3 dic. 2010

Recreativas y propinas


Recuerdo que cuando era un mozuelo de poco más de un metro, y mis padres me obligaban a ir a algún bar o restaurante el mosqueo era monumental, ¿Qué iba a hacer yo horas sentado en una silla sin televisión y sin nada interesante (aparte de la Coca Cola)? 

Más adelante empecé llevándome algo para pasar el rato, pero hasta que pude hacer eso las tardes así eran insoportables, insoportables a menos que tras un vistazo a todos los rincones del local encontrabas la maquinita (no la tragaperras, ni la de condones, sino la máquina recreativa), una vez visualizado aquel armario empotrado lleno de colillas y con las esquinas roídas, al que casi ni llegaba a los botones y mucho menos a ver la pantalla, empezaba a fantasear que jugaba, sí, eso de tocar los botones como si estuvieras jugando cuando en mitad de la pantalla tienes un pedazo de cartel que pone “Insert Coin” (lo peor es que había gente que realmente creía que estabas jugando).

A mí el videojuego que hubiera allí no me importaba lo mas mínimo, da igual que estuviera el “Cadillacs and Dinosaurs”, el “Metal Slug” o el “Puzzle Bubble”, yo lo único que quería era jugar, así que empezaba la pesadilla a mis padres para que me dieran la tan ansiada moneda con el agujerito, la moneda de 5 duros que haría que aquello funcionara. 

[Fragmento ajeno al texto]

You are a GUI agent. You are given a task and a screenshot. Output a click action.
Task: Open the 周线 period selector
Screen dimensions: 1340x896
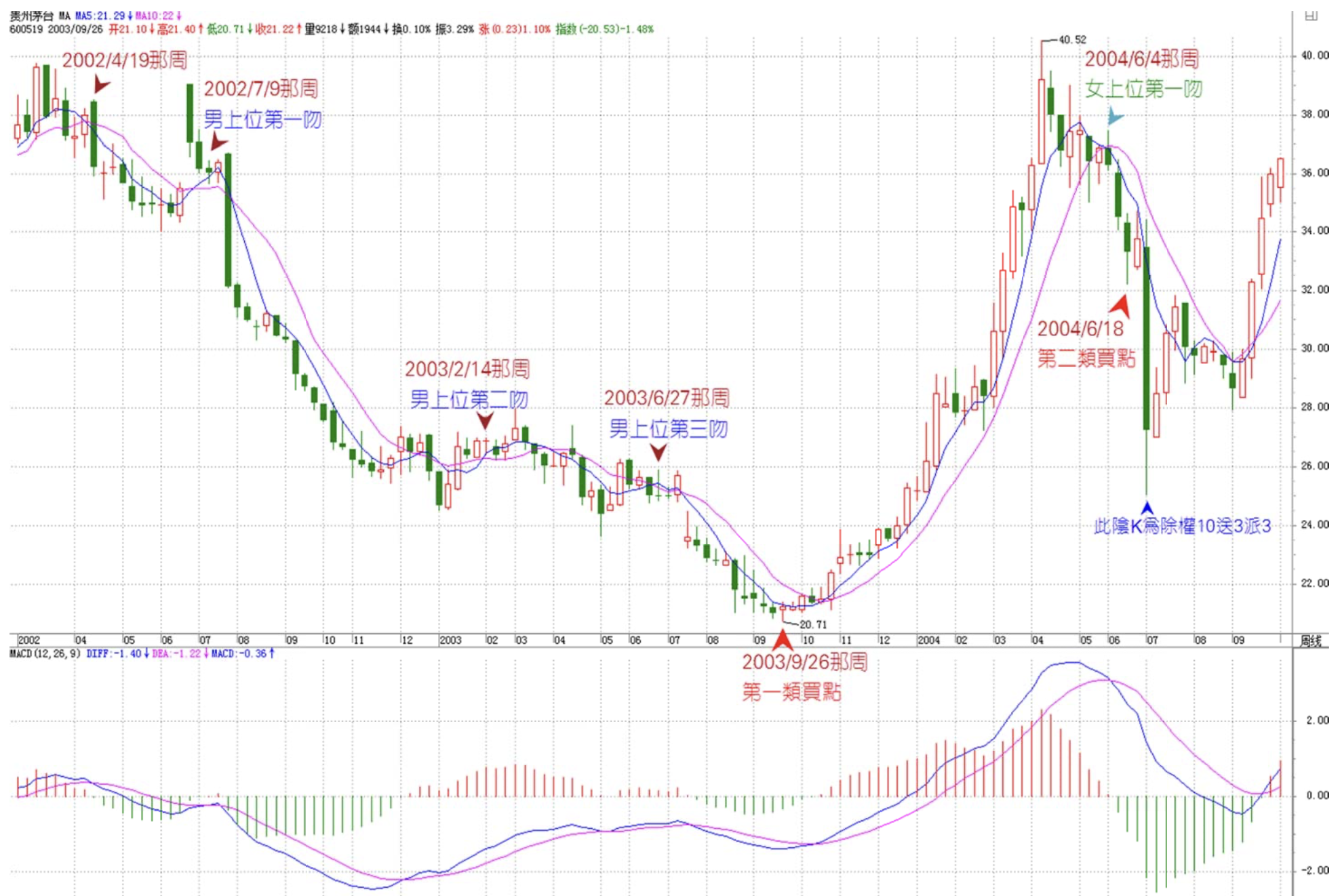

Una vez conseguido aquella fortuna, el vicio estaba asegurado, así que todo ilusionado iba hacia el mueble, le echaba la moneda y si la partida duraba mas de 10min ya era todo un record, por lo que desilusionado porque me habían matado en nada, volvía a mi asiento con la cabeza agachada (ya sabía que otra moneda mas no iba a caer así que ya no había esperanza para la revancha).

Pero un día vi la luz, un rayo de esperanza me inundo cuando tras otra partida nefasta volvía a mi asiento, en las mesas había dinero y yo pensé “que tonta la gente que se deja el dinero aquí tirado”, claramente era la propina que la gente había dejado a los camareros, pero yo aquello no lo sabía y en seguida empecé a apropiarme de todo lo que vi, aquel día la partida duro mucho, tanto que mis padres extrañados fueron a ver qué hacía y cuando se lo conté todo ilusionado, la partida termino y me explicaron que era aquel dinero. 

No recuerdo si volví a hacerlo algún día más, pero aquel día me tome la libertad de que la propina de los camareros fuera para mi entretenimiento, y desde luego no me he arrepentido nunca.